**Extract**.

--

Steven G. Hughes, Secret Service coordinator for the convention, said it is inevitable that New Yorkers will be inconvenienced. Stores within the area will have to arrange their pickups and deliveries at specified times. No truck will get into the area without first being screened. Garbage cans and mailboxes will be removed. Garbage pickups will have to be rearranged so that bags do not sit on the street.

But he said that the Secret Service wanted life to go on. So while plans can change if there is suddenly a perceived threat, plans call for the rail station to remain open, he said. There may, however, be security agents on every train that comes in and out of the station, which services Amtrak, the Long Island Rail Road and New Jersey Transit. In addition, the National Guard, which already patrols the station, may be asked to beef up its presence there.

It is a sensitive assignment for the Secret Service, which is working closely with the New York City Police Department and 39 other state, city and federal agencies to address the prospect of record numbers of protesters, the potential threat of terrorism and the promise of frayed nerves among residents and business people from the area.

"There will be ultimate security for this event,'' Mr. Hughes said in an interview in his office in Brooklyn. "We are leaving no stone unturned."

The Republican National Convention has been declared a national security event, which gives the Secret Service status as lead federal agency helping coordinate the activities of other agencies. Together the Secret Service, the city police and the other agencies have assembled 18 subcommittees to address everything from training to motorcade route safety to public information. The agencies plan to stage mock drills in June, for example.

This will be the first Republican National Convention in New York, a city with a history of liberal activism and with five enrolled Democrats for every enrolled Republican. Though it is impossible to say how many people will turn out, demonstrators are predicting large numbers of protesters. Mr. Hughes said that law enforcement began planning last year and would be "prepared for any number."

While a lot of the nuts and bolts of the security operation will be carried out by the Police Department, a lot of what the city police decides will depend on where the Secret Service sets up its so-called frozen zone, which has not yet been determined. The Police Department - which will decide where protesters will be permitted and how they will be allowed to assemble, whether behind barricades or in penned areas - must first wait for the Secret Service to makes its decision, law enforcement officials said.

Security for a convention is a mammoth task. Law enforcement officials, for example, will conduct an assessment of each of the 43 hotels that will house officials, delegates and guests. It takes one month to scrutinize a hotel, Mr. Hughes said, with investigators looking at all personnel as well as the accessibility of fire escapes, the reliability of backup generators and other details.

The Secret Service must also provide security inside the Garden. In 1992, when the Democrats held their convention in New York, no one but New York City police officers and Secret Service agents were allowed to carry guns in the arena, which angered state police security details working with governors from other states. This time, however, the Secret Service is trying to come up with some type of negotiated agreement in advance, so that there are no conflicts on conventions days.

--

**Data excerpts**.
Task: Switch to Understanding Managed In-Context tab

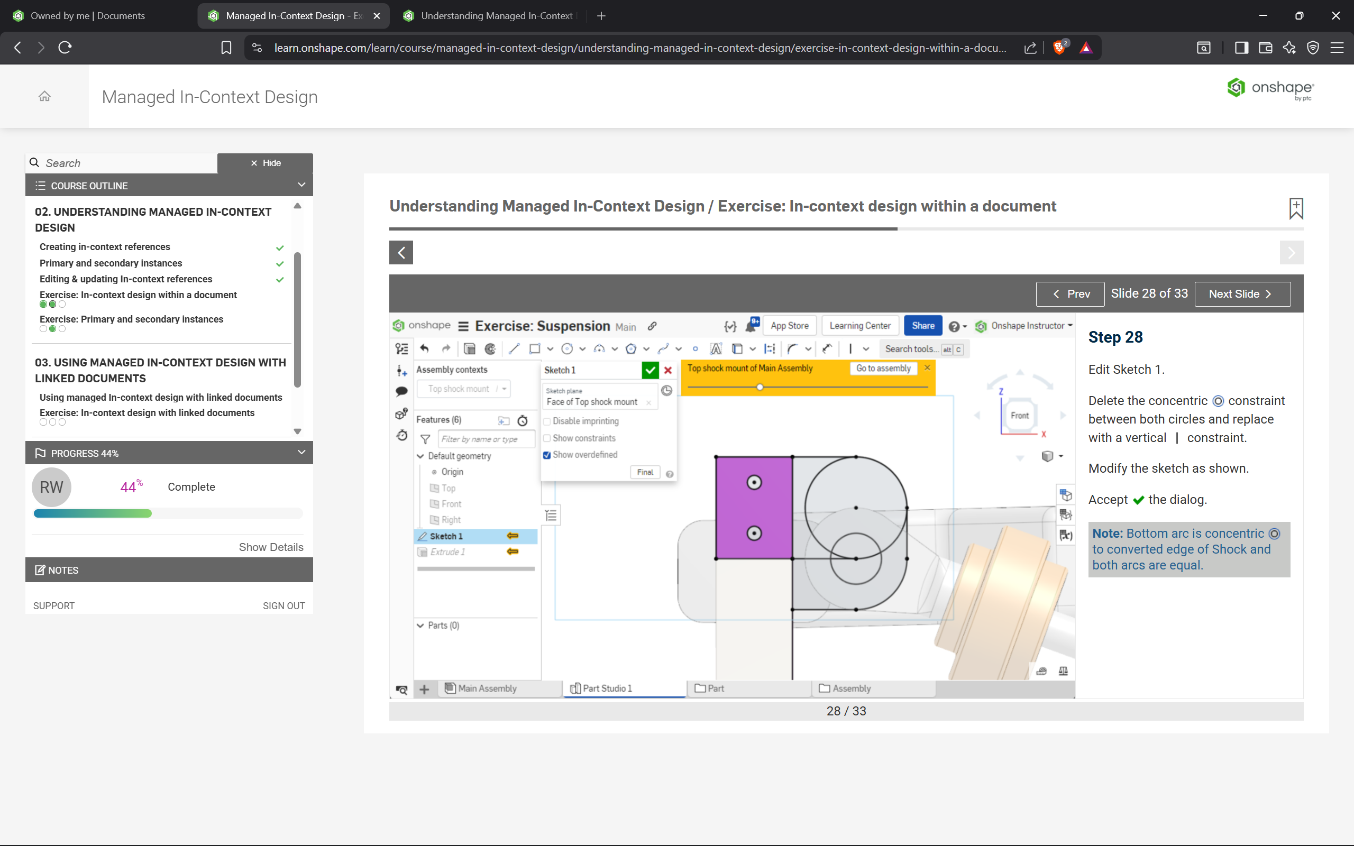Action: click(x=496, y=16)
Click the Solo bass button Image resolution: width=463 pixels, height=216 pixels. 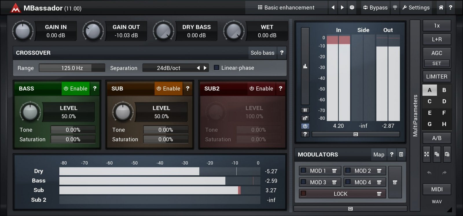tap(262, 53)
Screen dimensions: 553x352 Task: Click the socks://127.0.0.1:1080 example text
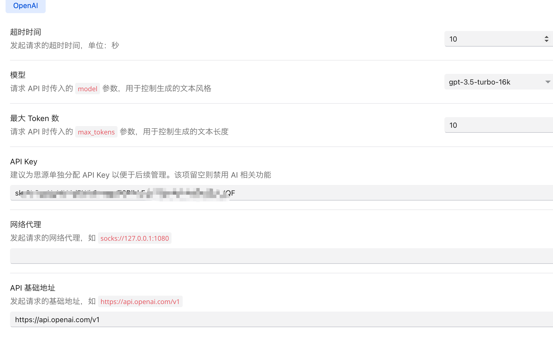pos(134,238)
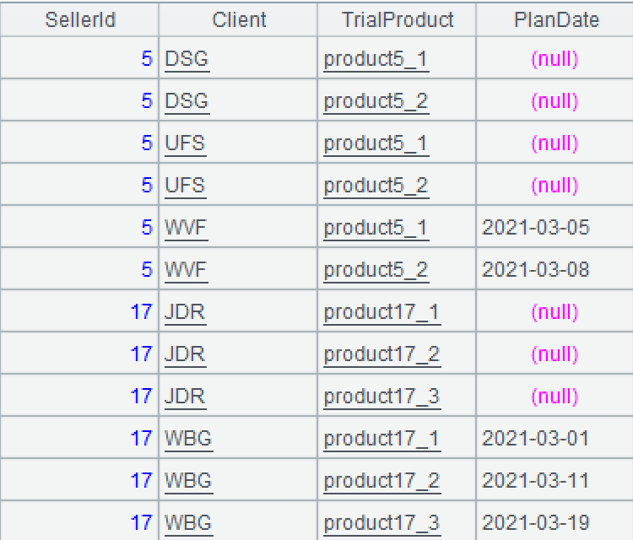Image resolution: width=633 pixels, height=540 pixels.
Task: Select the 2021-03-08 PlanDate cell
Action: [x=535, y=270]
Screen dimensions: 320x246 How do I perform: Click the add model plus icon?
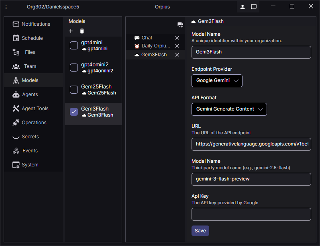coord(71,31)
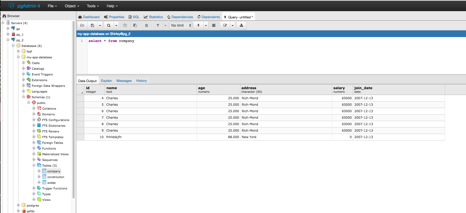Click the Save floppy disk icon
This screenshot has width=466, height=213.
[92, 25]
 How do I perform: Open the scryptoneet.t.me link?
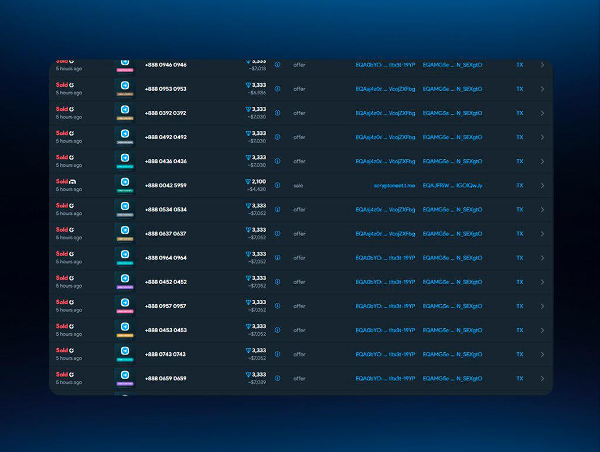point(394,185)
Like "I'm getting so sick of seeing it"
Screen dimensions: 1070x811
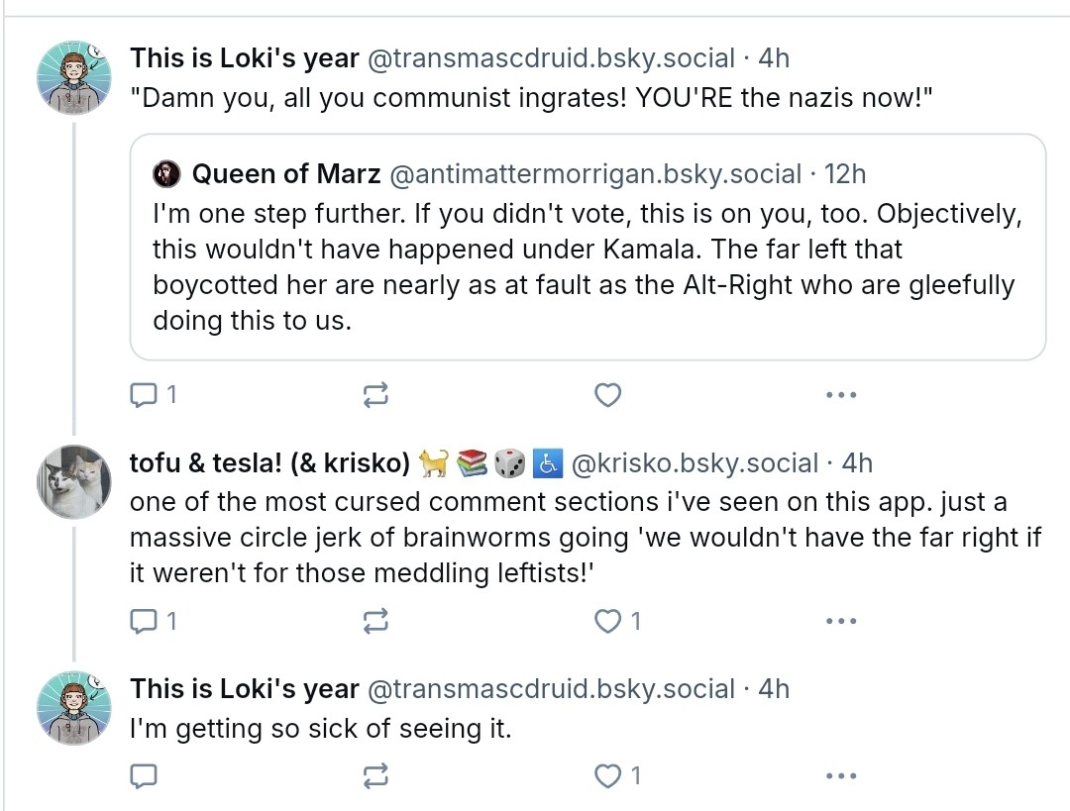pyautogui.click(x=607, y=775)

--

**Set tasks**.
(A) In the convention security article, how long does it take to scrutinize a hotel?
(B) Carry the convention security article forward from its last sentence.

**Per-task answers**.
(A) One month.

(B)
Copyright 2004 The New York Times Company

dbhstockton
February 28th, 2004, 03:46 PM
I doubt the RNC really knew what they were getting into, holding their convention above the busiest train station in the country. Their fat suburban minds have no conception of the realities of urban density. I hope this convention is an absolute debacle, making them sorry they ever thought of using NYC as a backdrop to their sickening propaganda.

Kris
March 5th, 2004, 02:56 AM
March 5, 2004

For Bloomberg and the G.O.P., Pre-Party Jitters

By JENNIFER STEINHAUER

On paper, the Republican National Convention should be the four most fabulous days in Mayor Michael R. Bloomberg's political career. He will be presiding over the largest gathering of fellow Republicans ever in New York, with the nation's eyes turned on his city and, presumably, the mayor himself.

But Mr. Bloomberg — a lifelong Democrat who became a Republican to run for office — finds himself in an uncomfortable political position, one that promises to get tougher as the convention nears. New York Democrats, who outnumber Republicans by a ratio of five to one, are complaining that their mayor is doing the bidding of the White House. At the same time, Republicans close to the White House say they view Mr. Bloomberg's Democratic background with suspicion and have clashed with his aides over logistical and financial details of the convention.

It is as if Mr. Bloomberg will be host of a dinner party where half the guests cannot stand the other half, and it is only the salad course.

At times, the White House and City Hall have gone head to head over who is ultimately in control of the event. The host committee (city officials in charge of raising the money) and the committee on arrangements (national Republicans in charge of spending it) have disagreed over everything from how much money should be spent on vendors to how security should be handled.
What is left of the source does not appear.